This is a Python app that receives remote-signer protocol formatted messages from the Tezos baking client and passes them on to a Google Cloud Platform KMS CloudHSM to be signed. It is based heavily on Blockscale's tacoinfra/remote-signer for AWS where substitutions for GCP signing have been made. A usability improvement is that this script will autodetect all signing keys in your specified keyring and will allow for signing from clients by all keys. It is highly recommended to make a tiny transction to and from your new HSM tz3 account before transferring a large amount to the new tz3 account.
- This was developed on an Ubuntu VM (python3 v 3.6.7) running the tezos code, configured with a service account json file specified in GOOGLE_APPLICATION_CREDENTIALS where this service account has appropriate get/list/signing permissions on the keyring/key.
- KMS with HSM-backed P256 key(s). Always make sure the version for each key is 1.

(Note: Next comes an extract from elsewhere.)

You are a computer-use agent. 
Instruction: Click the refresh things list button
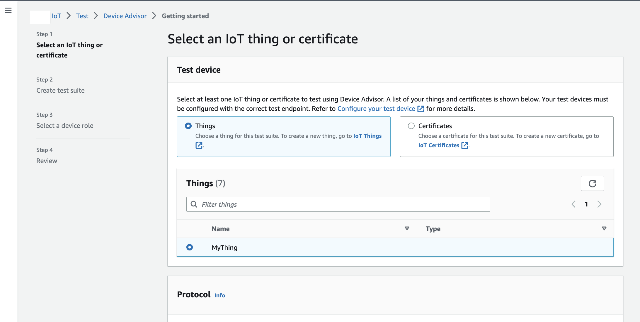coord(592,184)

- Only EC signing keys should be present in this particular vault; any other non-signing types of keys will cause failures.
- GCP currently only supports the SECP256R1 P256 tz3 key. We expect they will at some point add support for the SECP256K1 P256K tz2 key.
This returns the signature for valid payloads, after performing some checks:
- Is the message a valid payload?
- Is the message within a certain threshold of the head of the chain? Ensures you are signing valid blocks.
- Remote hosts can only sign blocks/endorsements. Localhost (127.0.0.1) can sign anything.
virtualenv venv
source venv/bin/activate
cd venv
git clone -b gcp_nonbigtable https://github.com/tezzigator/remote-signer.git
pip install -r requirements.txt
Python dict called 'config' at top of signer.py - set the details of your GCP KMS here.
FLASK_APP=signer flask run
or
nohup python3 -u signer.py &
Look in the remote-signer.log file and you will see all the pkhashes of all the keys that were detected from the keyring. Use tezos-client to import those keys from the python signer.